Request >>
Return every one of the following entries word for word, with no changes.

Exercise materials >>
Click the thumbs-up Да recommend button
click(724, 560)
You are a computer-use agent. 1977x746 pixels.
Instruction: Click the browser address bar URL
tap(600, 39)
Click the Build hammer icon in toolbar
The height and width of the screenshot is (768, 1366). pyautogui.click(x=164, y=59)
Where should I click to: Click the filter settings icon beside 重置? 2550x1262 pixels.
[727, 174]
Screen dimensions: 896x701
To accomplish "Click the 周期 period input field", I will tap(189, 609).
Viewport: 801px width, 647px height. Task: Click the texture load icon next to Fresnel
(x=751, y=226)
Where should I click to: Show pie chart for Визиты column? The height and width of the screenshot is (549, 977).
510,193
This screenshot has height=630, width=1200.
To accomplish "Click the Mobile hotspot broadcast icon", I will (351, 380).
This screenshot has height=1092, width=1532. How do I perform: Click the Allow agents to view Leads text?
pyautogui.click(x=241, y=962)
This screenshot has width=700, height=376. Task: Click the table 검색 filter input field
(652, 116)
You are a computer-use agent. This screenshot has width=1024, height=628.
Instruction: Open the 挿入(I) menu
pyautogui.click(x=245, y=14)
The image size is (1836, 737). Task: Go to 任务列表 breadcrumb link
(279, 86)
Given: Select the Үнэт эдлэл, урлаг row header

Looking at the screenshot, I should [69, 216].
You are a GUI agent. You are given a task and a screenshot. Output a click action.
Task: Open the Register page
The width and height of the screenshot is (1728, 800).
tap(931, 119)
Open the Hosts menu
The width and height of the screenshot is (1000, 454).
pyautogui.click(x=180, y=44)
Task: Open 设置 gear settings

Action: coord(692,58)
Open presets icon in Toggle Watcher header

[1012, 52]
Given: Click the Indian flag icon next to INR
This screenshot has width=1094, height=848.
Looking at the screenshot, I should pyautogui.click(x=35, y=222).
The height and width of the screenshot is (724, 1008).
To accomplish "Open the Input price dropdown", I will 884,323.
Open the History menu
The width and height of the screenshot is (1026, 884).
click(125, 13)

Finished exercise >>
Click the thumbs-up Да recommend button
click(724, 560)
You are a computer-use agent. 1977x746 pixels.
Instruction: Click the browser address bar URL
tap(600, 39)
Click the Build hammer icon in toolbar
The height and width of the screenshot is (768, 1366). pyautogui.click(x=164, y=59)
Where should I click to: Click the filter settings icon beside 重置? 2550x1262 pixels.
[727, 174]
Screen dimensions: 896x701
To accomplish "Click the 周期 period input field", I will tap(189, 609).
Viewport: 801px width, 647px height. Task: Click the texture load icon next to Fresnel
(x=751, y=226)
Where should I click to: Show pie chart for Визиты column? The height and width of the screenshot is (549, 977).
510,193
This screenshot has height=630, width=1200.
To accomplish "Click the Mobile hotspot broadcast icon", I will (351, 380).
This screenshot has height=1092, width=1532. How do I perform: Click the Allow agents to view Leads text?
pyautogui.click(x=241, y=962)
This screenshot has width=700, height=376. Task: Click the table 검색 filter input field
(652, 116)
You are a computer-use agent. This screenshot has width=1024, height=628.
Instruction: Open the 挿入(I) menu
pyautogui.click(x=245, y=14)
The image size is (1836, 737). Task: Go to 任务列表 breadcrumb link
(279, 86)
Given: Select the Үнэт эдлэл, урлаг row header

Looking at the screenshot, I should [69, 216].
You are a GUI agent. You are given a task and a screenshot. Output a click action.
Task: Open the Register page
The width and height of the screenshot is (1728, 800).
tap(931, 119)
Open the Hosts menu
The width and height of the screenshot is (1000, 454).
pyautogui.click(x=180, y=44)
Task: Open 设置 gear settings

Action: coord(692,58)
Open presets icon in Toggle Watcher header

[1012, 52]
Given: Click the Indian flag icon next to INR
This screenshot has width=1094, height=848.
Looking at the screenshot, I should pyautogui.click(x=35, y=222).
The height and width of the screenshot is (724, 1008).
To accomplish "Open the Input price dropdown", I will 884,323.
Open the History menu
The width and height of the screenshot is (1026, 884).
click(125, 13)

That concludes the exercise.